Aumento de 1% das verbas para agricultura dos Açores é pouco


 

Lusa/AO Online   Regional   20 de Jan de 2017, 18:59

O presidente da Federação Agrícola dos Açores disse hoje que o aumento de 1% de verbas para o setor na proposta de Orçamento Regional para 2017 "é pouco", considerando que a atividade necessitava de um aumento de 10%.

“O que nos foi dito é que há um aumento de 1% de verbas no Plano e Orçamento deste ano, o que é pouco. Precisávamos de um aumento na ordem dos 10%, atendendo a que a execução do último plano foi muito baixa”, afirmou Jorge Rita, apontando, ainda, a crise que o setor atravessa e a necessidade de o Governo Regional, liderado pelo socialista Vasco Cordeiro, “cumprir os compromissos assumidos com a lavoura, além das necessidades imperiosas de investimento”.

Jorge Rita falava à agência Lusa no final da reunião do Conselho Regional de Concertação Estratégica para análise das antepropostas de Orientações de Médio Prazo 2017-2020 e de Plano Regional para 2017, que decorreu em Ponta Delgada, na ilha de São Miguel.

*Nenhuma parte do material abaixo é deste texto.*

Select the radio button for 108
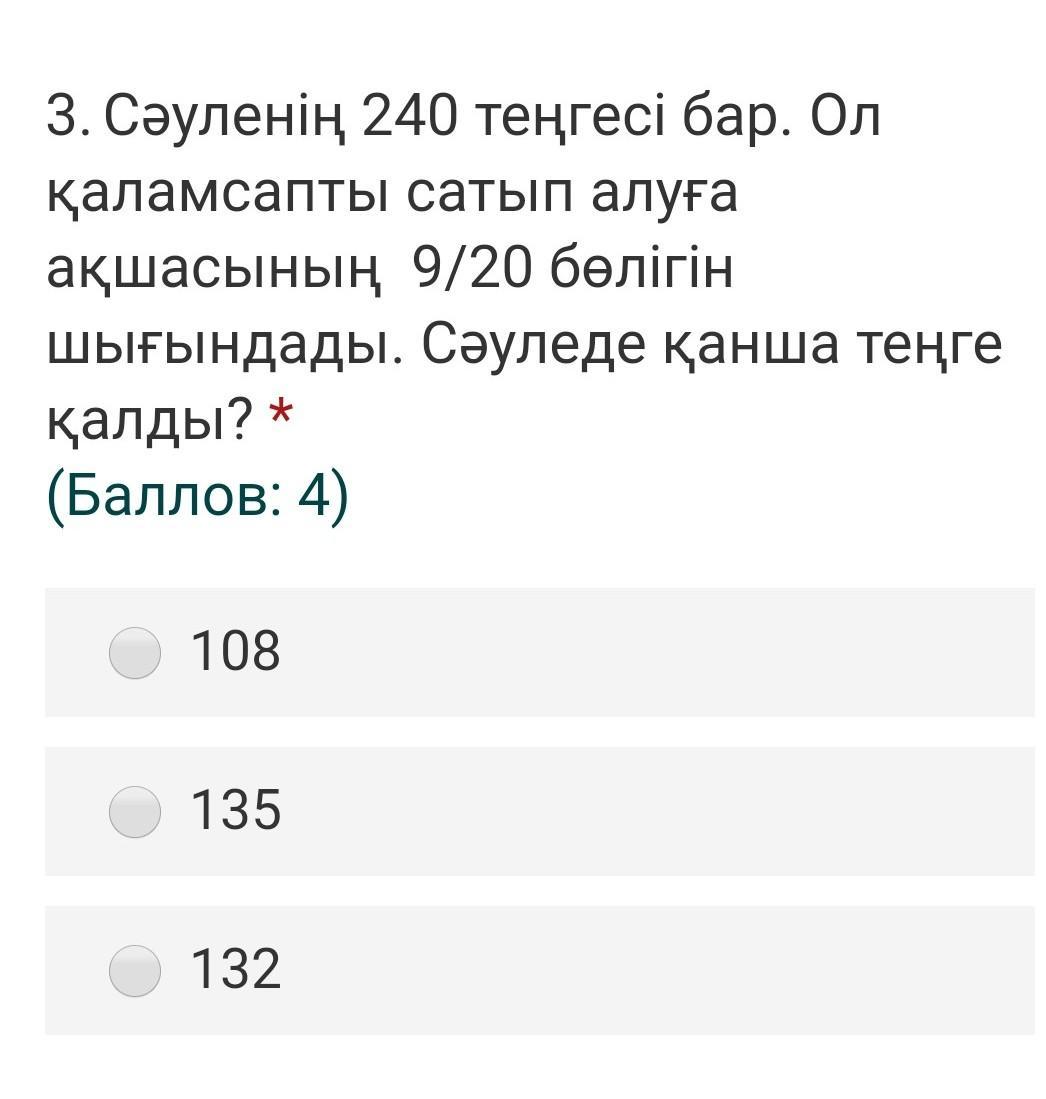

Segundo o dirigente, continuam a ser necessários investimentos em infraestruturas, como água, eletricidade e caminhos, mas também, por exemplo, em matadouros.

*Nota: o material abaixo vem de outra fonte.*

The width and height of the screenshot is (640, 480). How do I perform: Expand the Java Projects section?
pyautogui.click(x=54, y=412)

“Este é um setor transversal a toda a economia dos Açores que, se estiver bem, a economia está melhor”, sustentou Jorge Rita.

A proposta de plano anual de investimento público nos Açores para 2017 atinge os 775 milhões de euros, sendo que 50% visa fomentar o crescimento económico e criar emprego, anunciou hoje o presidente do Governo Regional.

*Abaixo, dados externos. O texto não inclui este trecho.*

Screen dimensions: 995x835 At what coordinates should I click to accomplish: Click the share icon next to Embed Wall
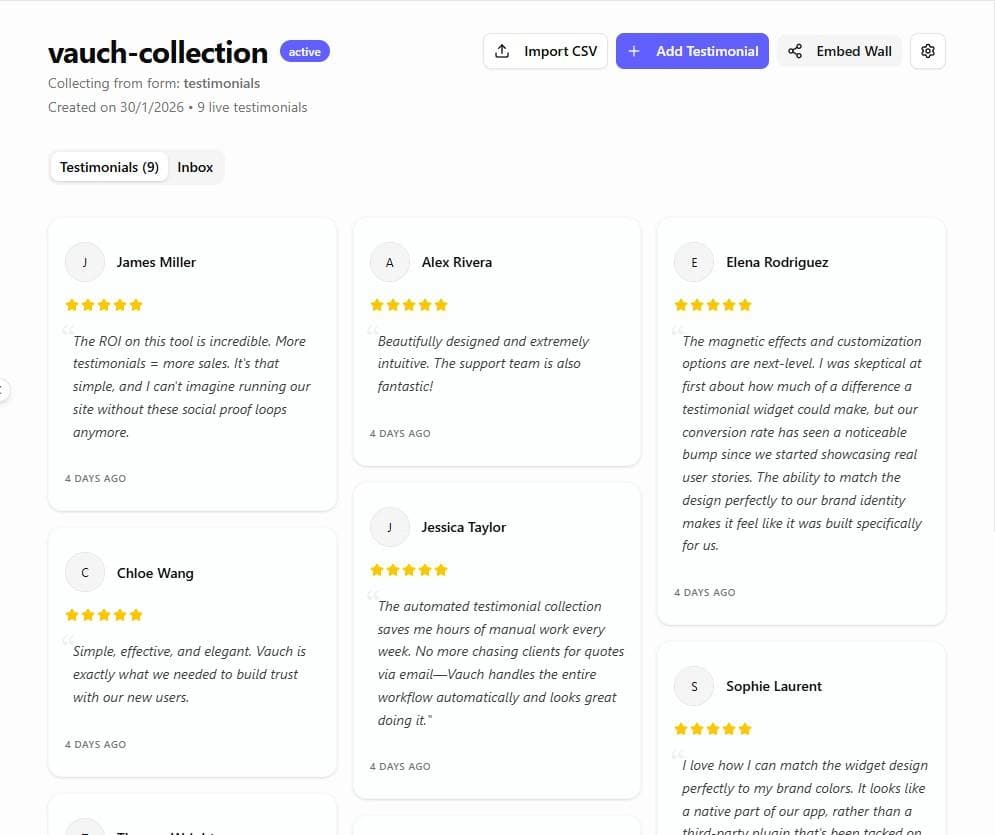(x=795, y=50)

“Há um montante global à volta dos 775 milhões de euros de investimento público previsto para 2017”, afirmou Vasco Cordeiro, acrescentando que comparando os documentos hoje apresentados e que marcam “um novo ciclo”, com o investimento público previsto em 2013, houve um crescimento de “mais de 19%”.

A Federação Agrícola dos Açores representa 19 associações, com cerca de 12 mil agricultores.

O Conselho Regional de Concertação Estratégica integra representantes dos trabalhadores, dos empregadores, dos setores das pescas e da agricultura, das autarquias locais e das instituições particulares de solidariedade social.

Este órgão de consulta tem ainda representadas associações de defesa do consumidor, de defesa do ambiente, da área da igualdade de oportunidades e da Universidade dos Açores, além dos representantes dos Açores no Conselho Económico e Social e três personalidades nas áreas de competência deste Conselho.

Em fevereiro as propostas, depois de aprovadas em Conselho do Governo, serão entregues na Assembleia Legislativa da Região Autónoma dos Açores para debate e votação em plenário, que deverá ocorrer em março.